Aug 6 – Rhino Trade Update

Terrible re the lack of posting. My apologies. These past 3 weeks have been very uneventful in trading, it’s been a constant grind in a very very short BB range which is a terrible environment for butterfly trades after a large up move. Our trades have suffered and we patiently await a pull back. Time is ticking for August (big time!) but it was setup just recently to be able to go past the 21 DTE area I usually close things at. I’m afraid it’ll be a larger loss if we don’t see some sort of decent volatility this week.

Another reason for the lack of posting, I’ve been traveling extensively the last 3 weeks and just forgot to post. We did a road trip from Vienna–>Krakow–>Hannover–>Frankfurt–>Freiburg–>Arona/Como–>Lyon–>Turin. Not quite as large as the summer before but good enough that I think I’ve now see most of Europe in the last 5 years.

Anyways, after the Brexit bottom, the market has been straight up making ATHs and been challenging the Aug/Sept trades we’re in. They were all at about 4% profit during the Brexit event to now be about -4%+ I am still in August surprisingly since I don’t have all that much upside risk and my theta is still positive. Any pullback of 3% or more would get us into break-even territory but I am running out of time (we have about 4-5 days max left) before I have to close.
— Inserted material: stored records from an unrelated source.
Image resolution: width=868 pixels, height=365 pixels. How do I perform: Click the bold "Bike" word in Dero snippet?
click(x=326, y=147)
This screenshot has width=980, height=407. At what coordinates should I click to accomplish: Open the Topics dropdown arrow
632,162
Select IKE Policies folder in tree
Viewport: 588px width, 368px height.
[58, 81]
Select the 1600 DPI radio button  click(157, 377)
The September trade is quite negative now but can easily pull off a win in any normal PB before first week of Sept. I feel our October entry was great and should make up for the losses in Aug/Sept trades (if any). September upside risks are minimal.
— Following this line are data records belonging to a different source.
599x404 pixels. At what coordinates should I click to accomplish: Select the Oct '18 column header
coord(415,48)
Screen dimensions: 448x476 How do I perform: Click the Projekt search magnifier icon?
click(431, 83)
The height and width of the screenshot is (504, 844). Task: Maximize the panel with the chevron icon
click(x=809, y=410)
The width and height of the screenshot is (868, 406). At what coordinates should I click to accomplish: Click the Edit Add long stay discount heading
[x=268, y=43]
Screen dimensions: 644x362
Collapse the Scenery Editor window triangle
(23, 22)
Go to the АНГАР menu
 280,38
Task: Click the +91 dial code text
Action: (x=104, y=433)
The RUT has been up 34% since the Feb bottom and in that environment, it’s impossible to make any real money with the Rhino structure. It’s been a frustrating year but if we get any pull back of 4% or more in the next 30 days, the Sept and Oct trades will likely put our account profits at 50% for the year and that would be a great result.

I think a pull back is around the corner, but what do I know. Especially in this central banker environment. There’s been a total of 666 rate cuts since 2009 and 4 of the major central banks are easing. There’s loads of money keeping things propped up. What reason are there for a pullback? Well, at least short term, via Cobra

1. VXV to VIX ratio is way to high. All previous occurrences at this level resulted in a PB

2. Smart money/Dumb Money confidence spread is way to large

3. Many of the Sentimenttraders indicators are all way overbought

4. The nasdaq 100 commercial hedgers (smart money) made a

    record

short just now.

5. The VIX is down 6 weeks in a row (only happened once in a decade) and the other times it was down 4 weeks in a row–> the results were not good.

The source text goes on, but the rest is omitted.